Tony makes a contented sound, rocking his head a little and dragging his lips and his beard against Steve's throat. Steve runs a hand down Tony's spine, curves it down over his backside, squeezing appreciatively at the shape so well-muscled, so well-developed by lifting the weight of his armors.
"What do you… I can," he begins, voice breathless.
"I can't," Tony replies, huffing a sharp laugh against Steve's throat. "Not for… fuck it, I'm too old for this schoolboy came-in-my-pants shit. Not that we have to wait for me, but I'm going to need an hour at least before I can… can."
"Okay," Steve murmurs, awed.
They lay there against each other in silence for a moment, fingers roaming idly, gently, shockingly intimate. And… right. Steve feels entirely alright like this. Then Tony shifts, sitting back enough that he can see Steve's face, fingers going lax.
"You called my bluff," he accuses, contradicting his earlier claim and frowning suspiciously, eyes calculating, always calculating. There's a genuine wariness pulling itself together in the back of his eyes, a flicker of uncertainty. Doubt. Recall of past mistakes, past betrayals. Assessing, reassessing.
It's painful, knowing how easily he could hurt Tony right now. Knowing that there's a good chance he may say the wrong thing. He's always saying the wrong thing to Tony, somehow, no matter how hard he tries. And he wants to speak from his heart, explain just how right he feels and how long he's wanted this, wanted Tony… but he's very much afraid that would be the wrong choice. He just… he has to say something, because to not try would preclude the suggested 'next time' or damage the hard-won trust they've built and thereby be the worst option of all.
So Steve narrows his eyes, schools his face into his Captain America Disapproves frown, and gambles on what has always been there between them.
"Tony," he says carefully. "Was I… was I not supposed to?"
Tony stares at him, aghast. Short-circuited. Like there's an error in the data and he can't process. Any sign of distance is overwritten by dismay.
"I always take people at their word. It's the right thing to do," he says, nodding sagely, pouring as much earnestness as he can into his expression.

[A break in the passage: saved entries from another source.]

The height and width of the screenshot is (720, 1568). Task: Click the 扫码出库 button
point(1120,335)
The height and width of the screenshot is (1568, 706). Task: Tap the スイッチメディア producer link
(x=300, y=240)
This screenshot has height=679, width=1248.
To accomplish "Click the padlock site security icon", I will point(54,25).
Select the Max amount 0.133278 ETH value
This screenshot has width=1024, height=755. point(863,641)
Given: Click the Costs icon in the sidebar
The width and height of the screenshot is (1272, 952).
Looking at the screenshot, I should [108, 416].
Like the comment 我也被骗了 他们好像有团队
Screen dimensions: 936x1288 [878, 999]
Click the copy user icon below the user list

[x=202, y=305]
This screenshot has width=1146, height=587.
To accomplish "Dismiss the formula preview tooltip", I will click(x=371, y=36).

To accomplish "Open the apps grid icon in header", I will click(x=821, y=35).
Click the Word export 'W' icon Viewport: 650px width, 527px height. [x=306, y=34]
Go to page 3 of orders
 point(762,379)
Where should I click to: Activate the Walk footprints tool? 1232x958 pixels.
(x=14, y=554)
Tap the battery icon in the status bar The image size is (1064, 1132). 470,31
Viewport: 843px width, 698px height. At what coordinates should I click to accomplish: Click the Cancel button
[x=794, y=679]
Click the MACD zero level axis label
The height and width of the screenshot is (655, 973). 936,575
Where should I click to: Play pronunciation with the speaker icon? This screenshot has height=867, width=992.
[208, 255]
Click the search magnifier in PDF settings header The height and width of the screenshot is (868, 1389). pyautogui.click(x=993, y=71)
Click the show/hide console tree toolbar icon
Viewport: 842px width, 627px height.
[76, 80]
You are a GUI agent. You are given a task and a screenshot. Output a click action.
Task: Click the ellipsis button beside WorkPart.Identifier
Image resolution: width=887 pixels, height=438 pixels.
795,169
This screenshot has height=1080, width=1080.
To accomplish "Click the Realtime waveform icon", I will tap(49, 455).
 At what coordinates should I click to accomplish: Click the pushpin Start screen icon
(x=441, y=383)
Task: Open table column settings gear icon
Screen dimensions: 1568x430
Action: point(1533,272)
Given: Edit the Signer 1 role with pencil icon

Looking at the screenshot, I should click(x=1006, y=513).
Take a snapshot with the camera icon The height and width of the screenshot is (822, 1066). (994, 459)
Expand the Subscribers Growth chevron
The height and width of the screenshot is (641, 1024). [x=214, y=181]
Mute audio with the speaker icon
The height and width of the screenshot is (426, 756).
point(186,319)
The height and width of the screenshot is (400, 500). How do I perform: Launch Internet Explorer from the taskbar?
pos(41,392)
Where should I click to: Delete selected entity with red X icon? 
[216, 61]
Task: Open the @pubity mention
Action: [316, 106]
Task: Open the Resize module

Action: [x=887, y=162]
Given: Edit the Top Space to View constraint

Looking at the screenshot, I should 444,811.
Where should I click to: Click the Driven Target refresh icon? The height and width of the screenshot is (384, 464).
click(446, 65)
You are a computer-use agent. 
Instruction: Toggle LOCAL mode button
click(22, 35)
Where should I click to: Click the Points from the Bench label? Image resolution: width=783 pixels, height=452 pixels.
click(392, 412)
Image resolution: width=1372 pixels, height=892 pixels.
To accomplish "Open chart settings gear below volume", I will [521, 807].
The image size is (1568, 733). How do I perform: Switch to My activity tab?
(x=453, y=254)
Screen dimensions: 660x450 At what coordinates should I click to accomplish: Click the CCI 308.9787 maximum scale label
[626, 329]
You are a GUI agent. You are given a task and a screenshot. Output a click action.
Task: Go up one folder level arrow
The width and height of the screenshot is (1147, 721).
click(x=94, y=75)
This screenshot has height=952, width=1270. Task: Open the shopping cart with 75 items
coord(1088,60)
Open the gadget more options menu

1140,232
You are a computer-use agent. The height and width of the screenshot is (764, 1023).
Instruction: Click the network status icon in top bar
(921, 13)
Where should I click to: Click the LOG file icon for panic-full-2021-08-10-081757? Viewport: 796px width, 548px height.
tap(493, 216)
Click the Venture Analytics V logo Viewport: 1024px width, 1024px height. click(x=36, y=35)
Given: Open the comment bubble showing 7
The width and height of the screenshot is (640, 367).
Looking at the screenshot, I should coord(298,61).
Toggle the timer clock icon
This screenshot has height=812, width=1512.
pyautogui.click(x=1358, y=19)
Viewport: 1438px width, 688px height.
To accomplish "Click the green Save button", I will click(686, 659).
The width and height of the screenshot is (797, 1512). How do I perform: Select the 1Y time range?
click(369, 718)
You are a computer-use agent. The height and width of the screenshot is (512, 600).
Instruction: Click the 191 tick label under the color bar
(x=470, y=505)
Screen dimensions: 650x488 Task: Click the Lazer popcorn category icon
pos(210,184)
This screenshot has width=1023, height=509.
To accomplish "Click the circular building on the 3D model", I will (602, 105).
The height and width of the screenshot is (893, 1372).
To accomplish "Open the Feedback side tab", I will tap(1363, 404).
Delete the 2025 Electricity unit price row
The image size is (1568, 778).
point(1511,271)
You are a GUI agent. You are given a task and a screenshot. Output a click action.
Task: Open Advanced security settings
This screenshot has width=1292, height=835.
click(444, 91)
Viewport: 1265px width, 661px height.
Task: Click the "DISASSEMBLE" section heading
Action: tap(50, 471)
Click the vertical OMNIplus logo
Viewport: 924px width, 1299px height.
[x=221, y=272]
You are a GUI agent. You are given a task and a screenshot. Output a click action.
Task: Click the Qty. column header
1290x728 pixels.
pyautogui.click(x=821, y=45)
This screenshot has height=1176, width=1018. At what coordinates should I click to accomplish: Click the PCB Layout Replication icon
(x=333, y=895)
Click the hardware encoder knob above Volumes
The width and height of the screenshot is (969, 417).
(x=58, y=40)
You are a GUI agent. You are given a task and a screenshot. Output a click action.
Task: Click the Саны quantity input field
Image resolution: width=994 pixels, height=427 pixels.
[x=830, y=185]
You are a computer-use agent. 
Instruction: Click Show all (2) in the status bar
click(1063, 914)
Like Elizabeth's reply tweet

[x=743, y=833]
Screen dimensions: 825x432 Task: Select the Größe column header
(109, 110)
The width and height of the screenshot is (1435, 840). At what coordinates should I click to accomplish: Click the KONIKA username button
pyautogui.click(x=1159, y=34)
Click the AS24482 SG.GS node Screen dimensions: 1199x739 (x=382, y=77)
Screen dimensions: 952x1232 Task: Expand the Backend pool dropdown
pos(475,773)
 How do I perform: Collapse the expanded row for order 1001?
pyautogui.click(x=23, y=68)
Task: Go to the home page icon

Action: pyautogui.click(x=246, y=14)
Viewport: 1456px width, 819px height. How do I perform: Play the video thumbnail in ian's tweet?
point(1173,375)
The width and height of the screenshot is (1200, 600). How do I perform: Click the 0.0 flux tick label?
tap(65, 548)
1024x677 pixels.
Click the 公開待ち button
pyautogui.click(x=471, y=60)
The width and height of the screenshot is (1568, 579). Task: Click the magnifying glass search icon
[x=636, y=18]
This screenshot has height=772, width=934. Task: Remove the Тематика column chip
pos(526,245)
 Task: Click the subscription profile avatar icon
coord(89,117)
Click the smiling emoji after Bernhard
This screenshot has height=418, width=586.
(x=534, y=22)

"Ah…" Tony begins, unblinking as he swallows and nothing else comes together.
But Steve can't hold the serious expression any longer and he cracks. A split-second later, Tony catches on, reads the teasing in it. Relief wars with indignation in his features.
"God your face," Steve says, laughing, his head falling back against the couch cushions, fingers tightening where they're curled against Tony's ribs, savoring the contact. "Yeah, genius. I never fold on a good hand and I call bluffs. I know you don't pay any attention to me on our missions but it's kind-of what I do."
"Oh ha-ha," Tony grumbles, though his fingers are now dragging gently against the short hairs at the back of Steve's neck, relaxed and affectionate and there's a smile fighting for territory on the edge of his mouth. "See if I pay any attention to fixing your damned suit now."
Steve lifts his head from the back of the couch and fixes him with an eyebrow.
"It's up to you," he says honestly, and Tony's scowl softens. "But you know," Steve continues, running a thumb up under Tony's shirt. "I'd owe you a pretty good favor if you did. A big favor."
Tony blinks at him, mouth hanging open. "Did you just-"
Steve's smile is slow and sweet and entirely wicked.
Tony tips his head back and yells, "JARVIS!"
There's a pause. And then the A.I. grudgingly replies, "As you say, Sir. DNR."